I don’t know any time in modern economic history that I’m aware of where we’ve had so many shocks to the system… so many blows… so many body blows absorbed in so compact and short a period of time.  Beginning.. starting in March 2000 with the beginning of the bursting of the bubble.. that took 7 TRILLION dollars that bursting of the bubble…7 TRILLION dollars out of the economy of the United States. 7 TRILLION!  7 TRILLION is an awful lot of wealth.  It’s the size of the economy to put it in perspective, of Spain and Italy and France and the UK. 

  

That’s the amount of wealth that came out of this economy.  And then we had the recession.  The president of course inherited an economy in pretty steep decline.  I knew it was in decline when he took office.  I knew it because being a transportation executive, transportation being a leading indicator; I could see the decline in our carloads, container loads, barge loads, logistics, warehousing activities, truckloads. 

 

  In the summer of 2000, I remember being invited to Austin and being asked by some of the President’s Advisors to offer some comments at this gathering - and I said to him - and this was President-elect in January of 2001 - Mr. President, you are inheriting a recession.  Well of course, the National Bureau of Economic Research documented that fact just a couple of months later.

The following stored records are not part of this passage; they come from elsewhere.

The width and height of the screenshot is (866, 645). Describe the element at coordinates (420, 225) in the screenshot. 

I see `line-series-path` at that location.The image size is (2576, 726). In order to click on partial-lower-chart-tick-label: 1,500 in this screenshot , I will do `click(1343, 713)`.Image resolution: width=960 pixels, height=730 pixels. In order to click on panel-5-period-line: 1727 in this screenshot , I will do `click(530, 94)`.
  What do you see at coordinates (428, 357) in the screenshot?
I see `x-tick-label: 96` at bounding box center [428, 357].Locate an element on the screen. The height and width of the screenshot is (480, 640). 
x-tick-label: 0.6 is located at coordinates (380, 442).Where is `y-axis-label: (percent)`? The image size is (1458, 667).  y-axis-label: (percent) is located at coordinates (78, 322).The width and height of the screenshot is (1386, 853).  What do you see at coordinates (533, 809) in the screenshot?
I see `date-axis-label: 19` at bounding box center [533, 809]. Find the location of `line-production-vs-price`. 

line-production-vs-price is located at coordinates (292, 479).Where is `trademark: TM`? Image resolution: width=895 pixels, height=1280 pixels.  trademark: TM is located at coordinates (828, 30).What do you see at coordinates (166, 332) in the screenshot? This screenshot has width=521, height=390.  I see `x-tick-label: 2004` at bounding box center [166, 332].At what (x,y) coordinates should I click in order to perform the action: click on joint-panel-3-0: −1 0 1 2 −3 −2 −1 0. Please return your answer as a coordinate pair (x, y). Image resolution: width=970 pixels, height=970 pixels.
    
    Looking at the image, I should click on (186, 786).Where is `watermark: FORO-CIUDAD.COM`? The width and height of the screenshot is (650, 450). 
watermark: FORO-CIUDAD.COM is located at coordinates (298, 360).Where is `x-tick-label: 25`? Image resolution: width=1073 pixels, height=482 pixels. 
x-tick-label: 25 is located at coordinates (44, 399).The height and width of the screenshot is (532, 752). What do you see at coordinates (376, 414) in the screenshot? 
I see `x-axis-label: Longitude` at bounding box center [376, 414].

So we had the collapse of the equity markets - huge effects.  I think we are still having some after effects from that.  We had the recession.  Then we had 9-11.  9-11 didn’t just hurt the economy of New York, it hurt the economy of this country.  It affected many industries.  I was out in Ohio last week talking to a Congressman who said, “You know, 9-11 had a dramatically adverse affect on my district because we have airline industry suppliers in this district and their orders just fell through - fell out completely.  And then of course the war in Afghanistan and the war in Iraq.  And so on.

And perhaps in some ways, as devastating as anything else, those wretched corporate scandals which breached trust with the American people on the part of our corporate leaders and our accounting industry leaders.  Boards of Directors were shown not to be as faithful to their duties as they should have been.  CEO’s and CFO’s were shown not to be as faithful as they should be to their responsibility to shareholders.  The accounting profession, the legal profession came up wanting.  And then we had Sarbanes-Oxley and this effort to repair the damage of those wretched corporate scandals.  All of that has hit the American economy. 

 

And when I meet with business leaders from other parts of the world, when I meet with counterparts, finance leaders, central bankers, invariably, they get around to one question: 

 How could it be that American economy has weathered all these storms the way it has and continued even in the face of these extraordinary headwinds to continue to move to job creation, higher levels of growth and now of course, leading the recovery in the world economy?